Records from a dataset
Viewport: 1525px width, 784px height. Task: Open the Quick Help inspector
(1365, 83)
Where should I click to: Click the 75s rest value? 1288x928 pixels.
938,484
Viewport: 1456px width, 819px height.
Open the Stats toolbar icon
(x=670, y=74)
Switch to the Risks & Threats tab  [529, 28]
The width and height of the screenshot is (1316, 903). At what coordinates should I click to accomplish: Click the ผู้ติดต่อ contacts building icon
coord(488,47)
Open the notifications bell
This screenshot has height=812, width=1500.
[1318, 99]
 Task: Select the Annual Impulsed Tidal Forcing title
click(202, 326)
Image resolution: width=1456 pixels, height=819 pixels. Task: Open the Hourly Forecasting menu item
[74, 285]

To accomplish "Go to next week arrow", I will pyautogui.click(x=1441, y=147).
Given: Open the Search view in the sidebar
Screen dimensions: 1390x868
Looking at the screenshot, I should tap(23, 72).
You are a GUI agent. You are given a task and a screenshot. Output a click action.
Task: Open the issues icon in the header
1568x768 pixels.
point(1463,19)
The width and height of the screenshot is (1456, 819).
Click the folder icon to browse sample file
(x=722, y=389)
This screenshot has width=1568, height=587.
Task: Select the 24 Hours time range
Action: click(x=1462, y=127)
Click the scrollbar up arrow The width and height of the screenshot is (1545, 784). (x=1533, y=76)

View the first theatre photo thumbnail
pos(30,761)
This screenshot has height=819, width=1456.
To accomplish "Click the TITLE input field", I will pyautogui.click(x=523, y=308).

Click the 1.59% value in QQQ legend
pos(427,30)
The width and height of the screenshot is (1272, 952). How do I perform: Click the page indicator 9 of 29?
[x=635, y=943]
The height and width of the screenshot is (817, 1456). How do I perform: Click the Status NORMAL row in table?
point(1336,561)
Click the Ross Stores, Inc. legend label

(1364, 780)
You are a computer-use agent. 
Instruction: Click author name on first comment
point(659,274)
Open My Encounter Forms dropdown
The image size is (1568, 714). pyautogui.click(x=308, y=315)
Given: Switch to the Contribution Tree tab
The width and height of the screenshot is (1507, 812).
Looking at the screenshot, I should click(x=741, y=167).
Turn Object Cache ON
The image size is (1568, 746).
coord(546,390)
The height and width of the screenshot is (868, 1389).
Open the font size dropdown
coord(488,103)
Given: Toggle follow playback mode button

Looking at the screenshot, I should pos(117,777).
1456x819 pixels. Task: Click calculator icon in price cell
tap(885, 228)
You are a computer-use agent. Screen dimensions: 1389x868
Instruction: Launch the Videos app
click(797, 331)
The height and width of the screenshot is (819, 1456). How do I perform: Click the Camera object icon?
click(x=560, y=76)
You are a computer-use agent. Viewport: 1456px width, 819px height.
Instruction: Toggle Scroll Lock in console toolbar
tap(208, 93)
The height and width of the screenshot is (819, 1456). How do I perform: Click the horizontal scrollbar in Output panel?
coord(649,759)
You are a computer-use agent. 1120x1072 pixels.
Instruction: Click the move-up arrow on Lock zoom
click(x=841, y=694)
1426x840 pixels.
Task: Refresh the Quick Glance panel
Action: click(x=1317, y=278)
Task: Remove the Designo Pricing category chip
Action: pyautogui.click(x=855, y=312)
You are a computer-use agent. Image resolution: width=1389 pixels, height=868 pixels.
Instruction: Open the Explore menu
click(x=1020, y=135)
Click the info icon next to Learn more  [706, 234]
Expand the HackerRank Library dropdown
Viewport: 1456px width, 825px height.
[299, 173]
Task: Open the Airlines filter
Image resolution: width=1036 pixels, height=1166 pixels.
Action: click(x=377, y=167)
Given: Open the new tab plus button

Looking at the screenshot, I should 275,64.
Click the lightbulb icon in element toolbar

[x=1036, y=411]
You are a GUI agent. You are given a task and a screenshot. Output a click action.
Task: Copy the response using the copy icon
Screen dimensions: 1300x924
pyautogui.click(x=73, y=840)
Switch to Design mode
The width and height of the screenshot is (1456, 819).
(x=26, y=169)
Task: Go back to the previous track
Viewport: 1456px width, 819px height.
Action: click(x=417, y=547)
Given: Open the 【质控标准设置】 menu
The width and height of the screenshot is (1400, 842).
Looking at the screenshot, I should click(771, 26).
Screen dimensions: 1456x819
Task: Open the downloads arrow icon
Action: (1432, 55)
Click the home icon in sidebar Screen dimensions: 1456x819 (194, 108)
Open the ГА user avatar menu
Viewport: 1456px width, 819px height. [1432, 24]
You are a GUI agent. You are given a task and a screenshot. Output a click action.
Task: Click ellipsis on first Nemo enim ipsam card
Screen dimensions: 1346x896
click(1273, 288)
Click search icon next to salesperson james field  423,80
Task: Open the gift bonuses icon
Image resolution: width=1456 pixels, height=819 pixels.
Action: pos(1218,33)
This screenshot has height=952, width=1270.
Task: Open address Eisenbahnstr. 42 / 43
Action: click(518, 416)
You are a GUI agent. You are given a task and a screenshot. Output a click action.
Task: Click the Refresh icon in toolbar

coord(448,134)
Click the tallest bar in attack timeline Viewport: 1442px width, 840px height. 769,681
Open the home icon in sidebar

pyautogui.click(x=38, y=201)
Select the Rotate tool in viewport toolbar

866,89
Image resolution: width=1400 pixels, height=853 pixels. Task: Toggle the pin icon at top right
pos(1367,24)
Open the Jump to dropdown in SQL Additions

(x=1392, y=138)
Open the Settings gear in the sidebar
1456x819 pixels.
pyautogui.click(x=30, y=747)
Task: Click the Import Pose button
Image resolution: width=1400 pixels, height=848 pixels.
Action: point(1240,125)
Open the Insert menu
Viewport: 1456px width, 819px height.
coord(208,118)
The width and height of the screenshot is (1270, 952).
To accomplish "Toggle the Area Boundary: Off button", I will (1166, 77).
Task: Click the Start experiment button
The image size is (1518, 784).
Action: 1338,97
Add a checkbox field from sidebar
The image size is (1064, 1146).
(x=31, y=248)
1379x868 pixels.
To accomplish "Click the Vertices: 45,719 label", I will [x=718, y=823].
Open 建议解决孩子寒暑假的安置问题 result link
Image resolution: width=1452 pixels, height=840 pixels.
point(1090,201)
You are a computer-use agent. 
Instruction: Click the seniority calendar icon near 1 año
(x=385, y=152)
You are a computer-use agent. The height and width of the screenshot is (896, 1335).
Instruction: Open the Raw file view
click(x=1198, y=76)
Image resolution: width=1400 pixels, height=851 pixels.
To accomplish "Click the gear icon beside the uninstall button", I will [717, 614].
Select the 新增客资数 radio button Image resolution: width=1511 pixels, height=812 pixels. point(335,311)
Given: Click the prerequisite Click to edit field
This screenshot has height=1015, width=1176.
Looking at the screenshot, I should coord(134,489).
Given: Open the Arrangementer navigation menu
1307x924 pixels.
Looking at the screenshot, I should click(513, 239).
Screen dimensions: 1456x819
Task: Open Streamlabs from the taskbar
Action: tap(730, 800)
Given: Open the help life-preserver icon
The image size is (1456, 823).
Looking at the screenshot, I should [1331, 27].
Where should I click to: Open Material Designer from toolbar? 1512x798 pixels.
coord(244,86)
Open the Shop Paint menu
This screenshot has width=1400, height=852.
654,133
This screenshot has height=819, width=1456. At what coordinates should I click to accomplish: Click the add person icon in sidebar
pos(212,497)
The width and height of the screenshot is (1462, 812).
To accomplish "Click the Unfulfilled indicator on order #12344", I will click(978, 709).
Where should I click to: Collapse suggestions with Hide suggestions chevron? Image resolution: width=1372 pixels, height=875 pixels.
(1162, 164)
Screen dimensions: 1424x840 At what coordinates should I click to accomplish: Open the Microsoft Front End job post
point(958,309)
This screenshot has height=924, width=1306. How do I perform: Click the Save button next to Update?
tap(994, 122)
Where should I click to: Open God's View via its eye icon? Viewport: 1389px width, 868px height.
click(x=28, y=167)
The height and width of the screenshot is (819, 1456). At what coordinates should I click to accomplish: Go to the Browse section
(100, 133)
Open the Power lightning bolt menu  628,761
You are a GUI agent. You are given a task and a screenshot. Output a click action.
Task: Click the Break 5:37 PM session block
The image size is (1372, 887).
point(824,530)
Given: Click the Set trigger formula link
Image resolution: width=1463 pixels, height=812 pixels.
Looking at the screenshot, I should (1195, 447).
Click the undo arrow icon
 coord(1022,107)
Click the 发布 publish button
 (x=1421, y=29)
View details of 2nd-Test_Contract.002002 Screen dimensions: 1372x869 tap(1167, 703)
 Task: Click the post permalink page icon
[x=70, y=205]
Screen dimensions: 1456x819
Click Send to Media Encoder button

◆ **EXERCISE DIRECTIONS**:
Scan the data above; copy every line where "computer" appears.

◆ **ANSWER SECTION**:
You are a computer-use agent. 
You are a computer-use agent. Screen dimensions: 1389x868
You are a computer-use agent. Viewport: 1456px width, 819px height.
You are a computer-use agent. 1120x1072 pixels.
You are a computer-use agent. Image resolution: width=1389 pixels, height=868 pixels.
You are a computer-use agent. 
You are a computer-use agent. The height and width of the screenshot is (896, 1335).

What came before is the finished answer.